**Extract provided**
========================================

Date Joined Mar 2005
Total Posts : 3148
   Posted 5/11/2008 6:25 PM (GMT -7)   
hi jody,
oh no, no, no!!!!  the last thing i want coming out of this is people avoiding their prescribed steroids!!!  believe me, i had some INTENSE factors going on & in an extremely fragile state.
the psychiatrist explained that Steroid Psychosis is specific to IV therapy steroids & being isolated as an inpatient; normal prednisone use by mouth & tapering down as prescribed by your Dr. won't cause the psychotic episode like i experienced (severe paranoid delusions & hallucinations).
 
i had A LOT working on me jodysolumedrol IV injections PLUS an IV bag of steroids infusing [i don't remember the doses or frequency of the meds] ; flagyl & avelox pumpin'; 2 nausea & vomit meds; i hadn't eaten 5 days; 6 days with ZERO sleep; dilaudid injections every 3 hours; & i'd lost a LOT of weight...
 
the conditions were PRIME for a total meltdown! when i say fragile, I WAS FRAGILE.
 
prednisone is vital for acute inflammation, it's crucial for autoimmne diseases...so anyone taking it under the doctors care shouldn't be afraid of this happening.
he said it's specific to IV use mainly.
 
i don't know how long it takes to get the steroids out of the system...but i know i'm not "in the clear" yet, BUT I AM GETTING THERE! :-)
i do feel steroid withdrawel however...similar to when i try to taper off pred.  hands are still trembling, i'm SUPER vigilant, anxious, and am not at rest when i try to go to sleep.
kinda' like you can't shut your mind off enough to relax?
hah! you've got the SLUDGE too! tongue now i have a buddy along with yally to talk gallbladders with.
 
well my dear peeps...i'm still with my hunny, heading off to bed now.  i'm going to stay here up in the mountains until Wednesday...i think i'm way too edgy yet to be in the city right now.  the peace up here is soothing & i do feel BETTER where i am here.
 
peace/love
erin
Arthritis Forum Moderator & Co-Pilot
Active Severe Rheumatory Arthritis. Crohns Disease. A.Chiari Malformation.
Meds: Remicade 600mg Q3weeks; 6MP; Avelox; Zolfran; Entocort; URSO Forte; Dilaudid; Oxycodone. 


yalinda
Veteran Member


Date Joined May 2006
Total Posts : 1179
   Posted 5/11/2008 11:57 PM (GMT -7)   
hey chickie!  sounds like a day back in the sixties! lol  sorry i know it was terrifying and all but who couldnt love erin even through psychosis?
 
just make certain that gallbaldder will be fine.  also with all the med stuff i forget ..... did you go to a pain management guy? is that covered with your insurance?
maybe a look at all the combos you have been on over the past year might help prevent any future episodes?

========================================

**Work request 1**
In the forum thread, until what day does erin plan to stay up in the mountains?
**Work request 2**
Copy the part of the forum thread starting at "he said it's" and ending at "where i am here.", but swap "mountains" for "hills".
The saved data entries are separate material with no connection to the forum thread.

**Saved data entries**
========================================

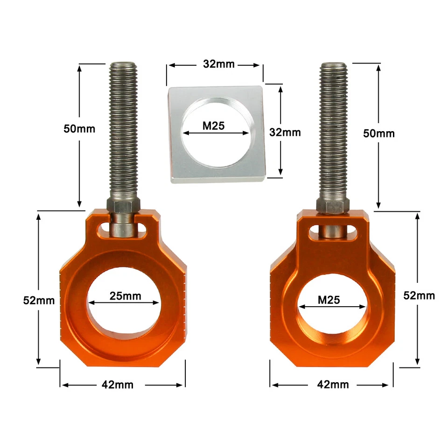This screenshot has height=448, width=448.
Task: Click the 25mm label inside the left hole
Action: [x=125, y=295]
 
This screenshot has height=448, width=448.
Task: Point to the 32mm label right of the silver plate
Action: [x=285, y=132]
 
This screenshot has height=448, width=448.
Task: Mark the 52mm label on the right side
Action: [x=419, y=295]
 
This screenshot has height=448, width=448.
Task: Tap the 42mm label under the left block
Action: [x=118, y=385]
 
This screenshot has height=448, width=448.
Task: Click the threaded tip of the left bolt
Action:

========================================

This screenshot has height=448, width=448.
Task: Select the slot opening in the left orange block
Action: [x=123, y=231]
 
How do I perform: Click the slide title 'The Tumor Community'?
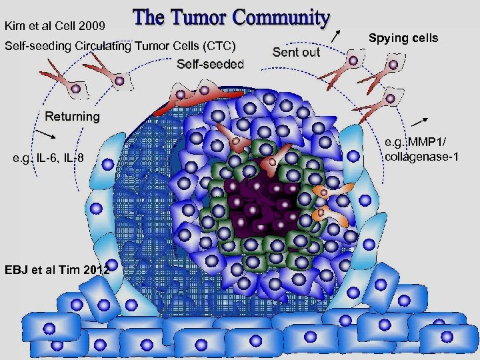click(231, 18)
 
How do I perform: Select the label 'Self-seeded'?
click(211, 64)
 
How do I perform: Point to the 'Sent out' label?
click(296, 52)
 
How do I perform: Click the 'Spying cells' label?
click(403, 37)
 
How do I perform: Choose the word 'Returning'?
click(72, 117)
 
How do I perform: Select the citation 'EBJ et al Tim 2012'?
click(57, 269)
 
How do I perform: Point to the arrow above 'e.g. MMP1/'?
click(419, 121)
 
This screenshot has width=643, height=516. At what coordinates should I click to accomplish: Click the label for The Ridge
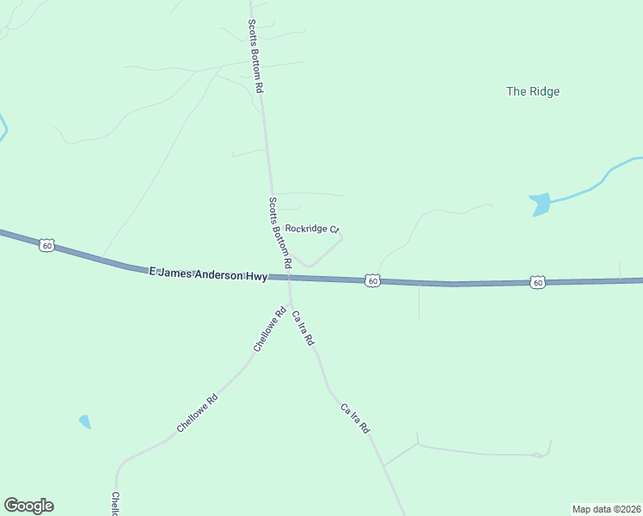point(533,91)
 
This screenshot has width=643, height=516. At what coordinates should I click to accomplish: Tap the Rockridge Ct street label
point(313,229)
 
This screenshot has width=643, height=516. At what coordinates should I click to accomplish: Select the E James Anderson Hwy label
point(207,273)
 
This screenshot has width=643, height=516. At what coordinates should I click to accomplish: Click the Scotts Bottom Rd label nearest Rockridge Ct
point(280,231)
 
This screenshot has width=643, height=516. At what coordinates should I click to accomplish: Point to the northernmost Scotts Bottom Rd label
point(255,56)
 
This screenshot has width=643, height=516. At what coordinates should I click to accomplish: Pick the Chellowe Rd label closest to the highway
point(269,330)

========================================

**Result 1**
Until Wednesday.

**Result 2**
he said it's specific to IV use mainly.
 
i don't know how long it takes to get the steroids out of the system...but i know i'm not "in the clear" yet, BUT I AM GETTING THERE! :-)
i do feel steroid withdrawel however...similar to when i try to taper off pred.  hands are still trembling, i'm SUPER vigilant, anxious, and am not at rest when i try to go to sleep.
kinda' like you can't shut your mind off enough to relax?
hah! you've got the SLUDGE too! tongue now i have a buddy along with yally to talk gallbladders with.
 
well my dear peeps...i'm still with my hunny, heading off to bed now.  i'm going to stay here up in the hills until Wednesday...i think i'm way too edgy yet to be in the city right now.  the peace up here is soothing & i do feel BETTER where i am here.